Last night, Poland summoned Russia's ambassador to the capital Warsaw for an explanation after Moscow denied it was responsible for the missile strike, dismissing reports that it was to blame as a "provocation" intended to escalate tension.
The head of the permanent mission of Russia to the United Nations also described the incident as an attempt to provoke a direct clash between Russia and NATO.
"There is an attempt to provoke a direct military clash between NATO and Russia, with all the consequences for the world," Dmitry Polyansky said on his Telegram channel.
A statement from the countries said that support and assistance would be provided for Poland's ongoing investigation.
Ukrainian President Volodymyr Zelensky told G20 leaders this morning there was a "terrorist state" among them, accusing Russia of the missile strike on Poland.
Speaking by video link, Mr Zelensky called the strike "a true statement brought by Russia for the G20 summit", according to a copy of his speech seen by AFP.
Meanwhile, European Commission chief Ursula von der Leyen said G7 and NATO representatives at a meeting condemned brutal acts by Russia in Ukraine and stood united behind Kyiv, for "as long as it takes".
In a video message, she said participants stood ready to assist Poland in the investigation over the missile strike near the Ukrainian border.
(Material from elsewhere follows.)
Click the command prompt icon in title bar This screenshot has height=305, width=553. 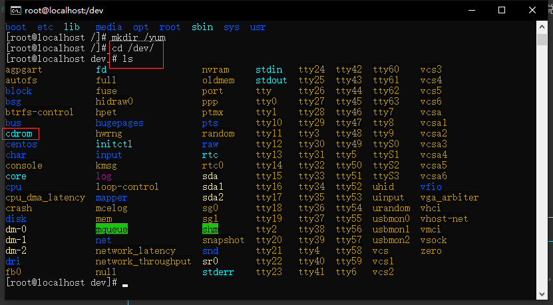tap(11, 11)
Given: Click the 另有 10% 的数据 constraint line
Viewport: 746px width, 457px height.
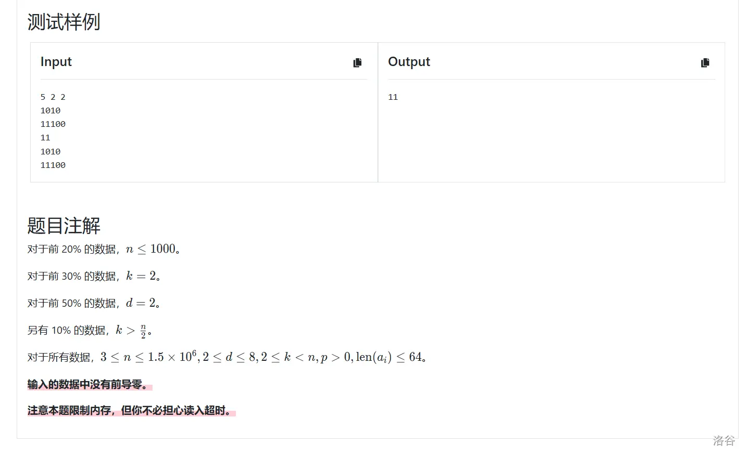Looking at the screenshot, I should [90, 331].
The Polish Ambassador to Ireland has said had yesterday's missile strike on Polish soil proved to be a deliberate attack by Russia, it would have meant "the beginning of World War III".
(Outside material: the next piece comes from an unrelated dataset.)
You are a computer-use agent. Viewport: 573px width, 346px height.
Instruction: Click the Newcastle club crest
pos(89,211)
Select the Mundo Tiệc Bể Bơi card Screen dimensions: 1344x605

Speaking on RTÉ's Drivetime, Anna Sochanska said a Russian strike on Polish soil would be a strike on NATO, and as such would warrant response.
Ms Sochanska said it was "really devastating" to hear that two people had died in the incident, adding that upon hearing the news, she questioned how something could happen in her country so long after WWII.
Asked what consequences would come about had the strike been a deliberate act by Russia, Ms Sochanska said a "strike on Polish soil would be a strike on NATO".
"I suppose there would be a NATO military reaction … that would be a WWIII," she said. "I hope there are still such people in Russia who think in such categories, that it would just be the beginning of WWIII."
Ms Sochanska said people's initial reaction following the incident was one of nervousness, as there were fears it could have potentially been an attack on Poland, however there is no evidence to suggest such.
"We think it was just an accident. The investigation is ongoing. Our top authorities decided not to invoke NATO Article 4.
"What is important is that we are in constant consultations with our NATO and EU allies, and we really felt huge support," she added.